Ilustração de Stephanie Harges
Uma
reflexão lúcida também sobre o poder patriarcal
CARTA AO PAI
(Brief an Den Vater)
Franz Kafka
Tradução
de Modesto Carone
Editora
Brasiliense
88
Páginas
Não existem muitas cartas incluídas
entre as obras literárias com a importância e o interesse dessa carta de Franz
Kafka a seu pai. Incluí-la entre as obras literárias do autor foi uma decisão
de seu amigo Max Brod e me parece que ele acertou. Primeiro, por causa das
qualidades literárias da carta que a excelente tradução de Modesto Carone
consegue resgatar. Segundo, porque, embora endereçada ao pai que nunca chegou a
recebê-la, existe nela um fundo ficcional tanto no modo como o autor fala de si
próprio, do jeito que enxergava o pai, a família e a rede de relações em que
todos eles se inscrevem.
Provavelmente, Kafka tenha falado
mais livremente de si e de seu universo afetivo quando escreveu sua ficção do
que na carta em que se propõe objetivamente a fazê-lo (“Meus escritos tratavam
de você, neles eu expunha as queixas que não podia fazer no seu peito.” Pág.
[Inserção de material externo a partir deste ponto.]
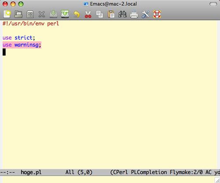The image size is (220, 183).
Task: Search using the binoculars icon
Action: pyautogui.click(x=122, y=14)
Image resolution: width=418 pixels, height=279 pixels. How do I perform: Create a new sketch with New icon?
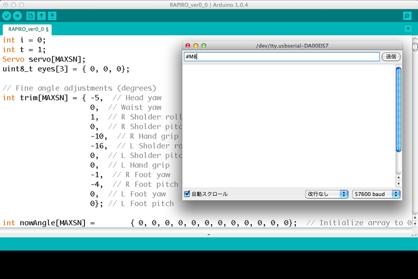[x=31, y=16]
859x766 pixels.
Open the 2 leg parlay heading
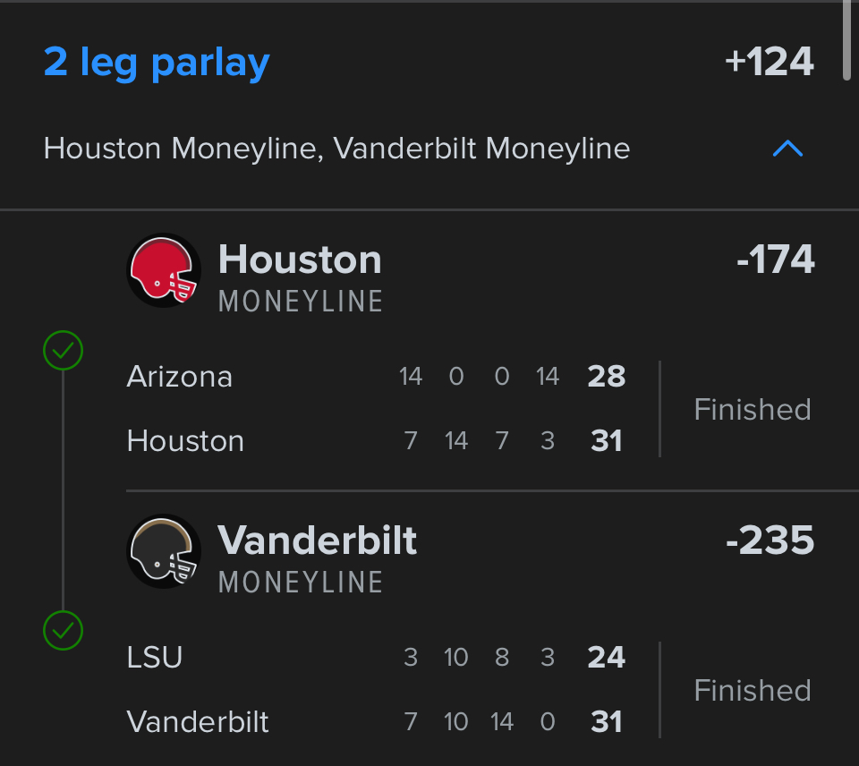(157, 63)
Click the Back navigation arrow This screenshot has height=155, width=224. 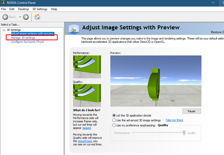pyautogui.click(x=5, y=17)
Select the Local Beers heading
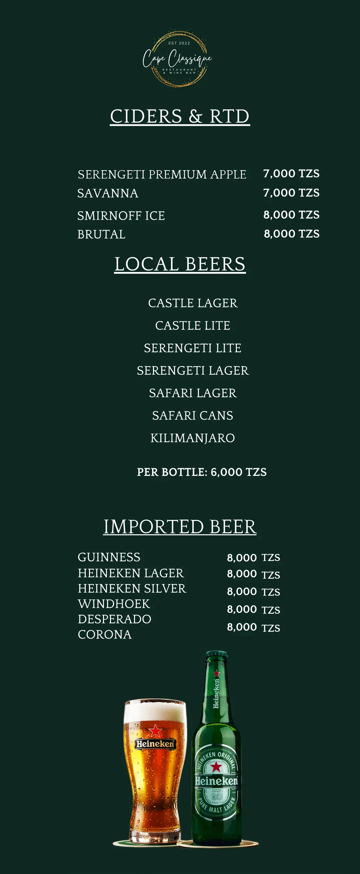Image resolution: width=360 pixels, height=874 pixels. point(180,264)
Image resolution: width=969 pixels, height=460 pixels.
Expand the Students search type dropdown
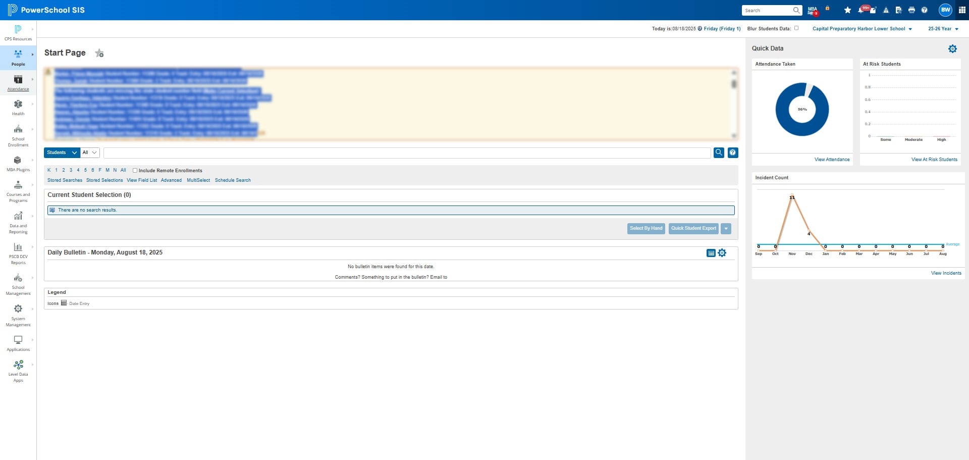click(62, 152)
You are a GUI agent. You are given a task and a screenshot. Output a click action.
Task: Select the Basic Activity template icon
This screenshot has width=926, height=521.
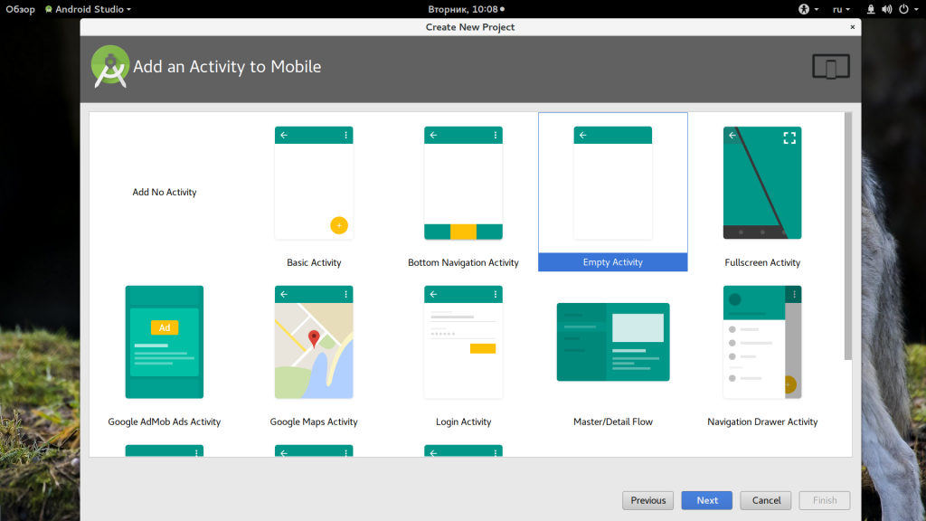click(x=314, y=184)
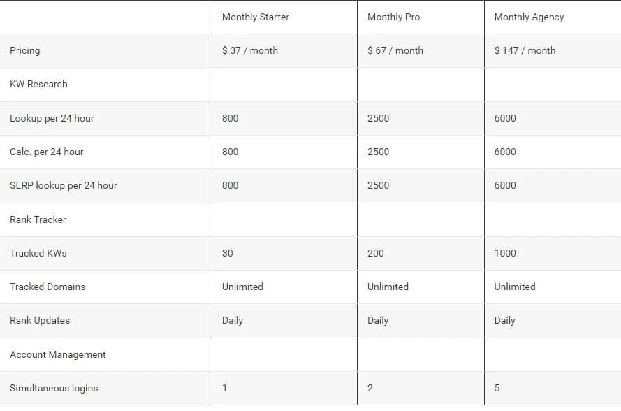621x411 pixels.
Task: Select Tracked KWs value 30 for Starter
Action: point(228,253)
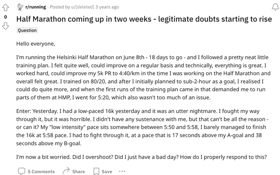Click the Save bookmark icon
The image size is (280, 175).
(x=96, y=171)
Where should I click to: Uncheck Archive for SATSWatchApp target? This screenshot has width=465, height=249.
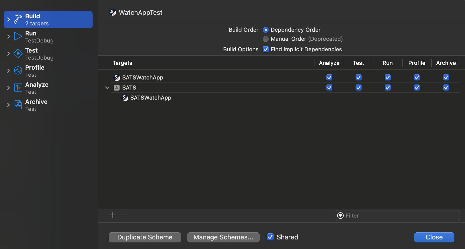(x=446, y=77)
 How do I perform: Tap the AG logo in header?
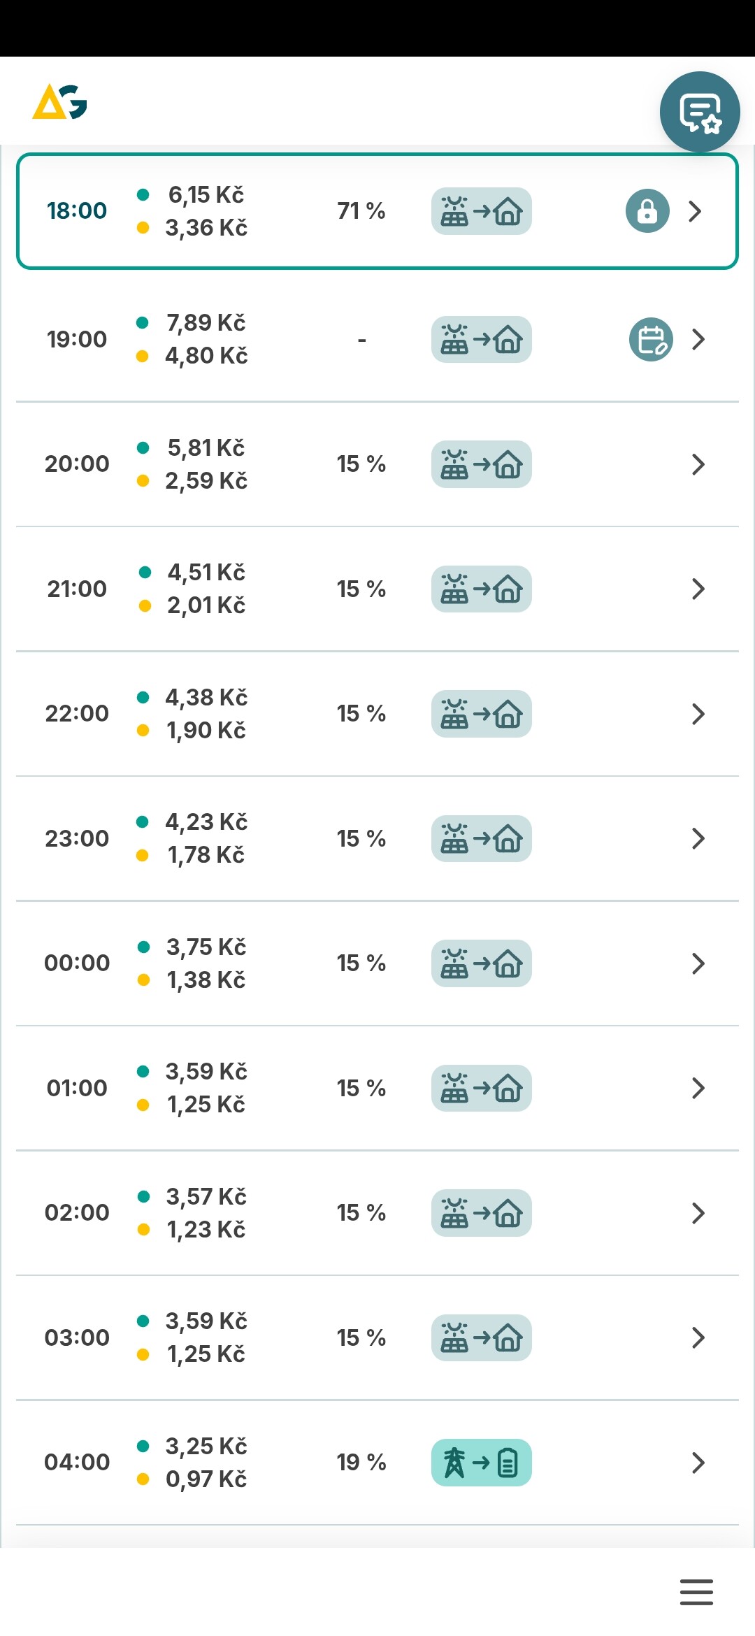60,102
50). Talvez ele percebesse que a carta era menos e ao mesmo tempo mais que ela
própria. Caso contrário, para que conservá-la, mencioná-la a outras pessoas (à
Milena, por exemplo) se ela não chegara nem chegaria às mãos de seu
destinatário?
O certo é que na carta Kafka faz uma
avaliação de sua vida inteira marcada, segundo ele, pelo jugo tirânico da
figura paterna. Hermann Kafka, comerciante judeu, com seu egoísmo bruto, sua
mentalidade arrivista e sua negligente vulgaridade teve uma ampla – ainda que
involuntária – parcela de responsabilidade na construção da autoimagem de
fracassado que Kafka deve ter carregado ao longo de sua vida.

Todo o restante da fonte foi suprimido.